## [Required action]
No pictures go in the copy; retype exactly the lines from the one with "This screenshot has width=405, height=727." through the last line of the records.

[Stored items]
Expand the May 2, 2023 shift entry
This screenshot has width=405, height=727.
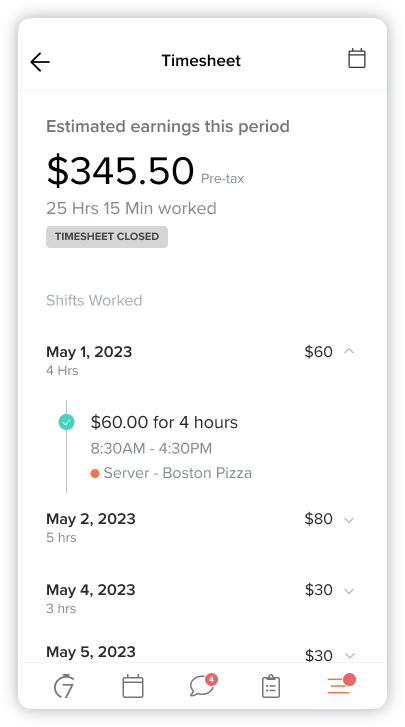[x=349, y=520]
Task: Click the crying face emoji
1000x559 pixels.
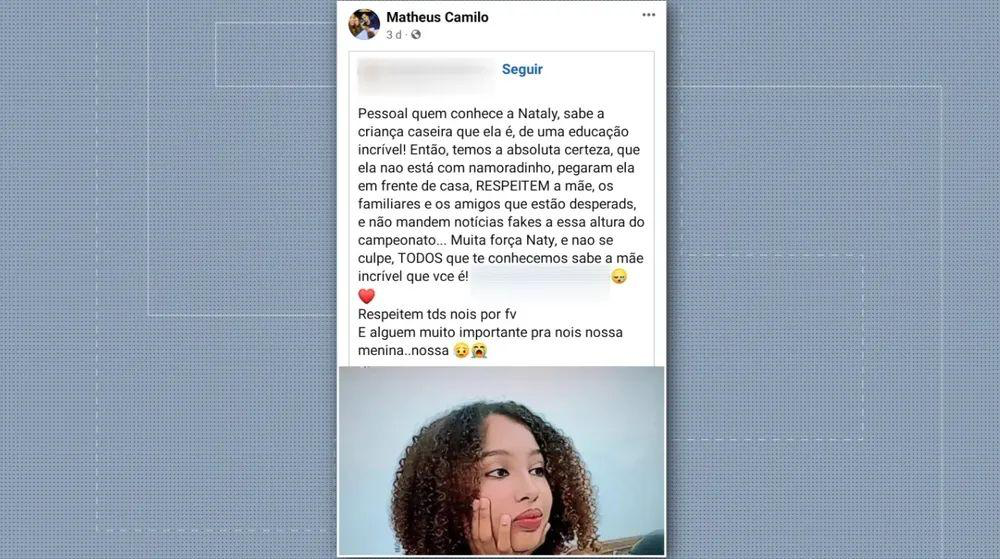Action: pos(479,350)
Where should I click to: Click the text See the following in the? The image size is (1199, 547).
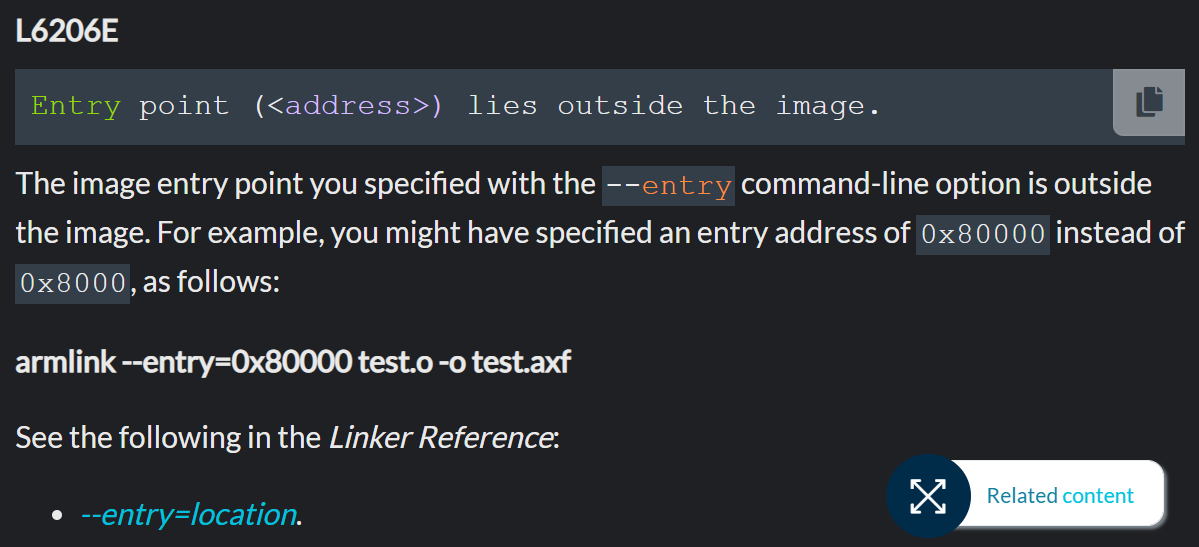click(167, 438)
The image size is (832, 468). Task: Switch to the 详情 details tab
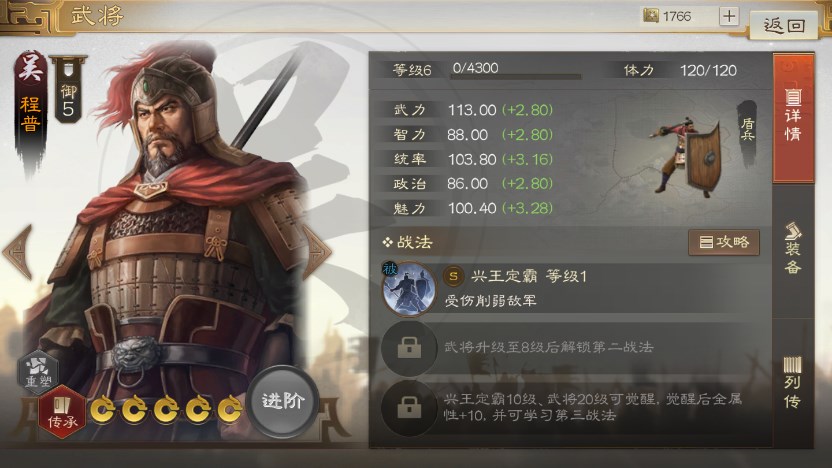coord(793,118)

## [Response]
This screenshot has width=405, height=727.
[x=349, y=520]
Task: Click the crying face emoji
1000x559 pixels.
Action: pos(479,350)
Where should I click to: Click the text See the following in the? The image size is (1199, 547).
click(167, 438)
The image size is (832, 468). Task: Switch to the 详情 details tab
coord(793,118)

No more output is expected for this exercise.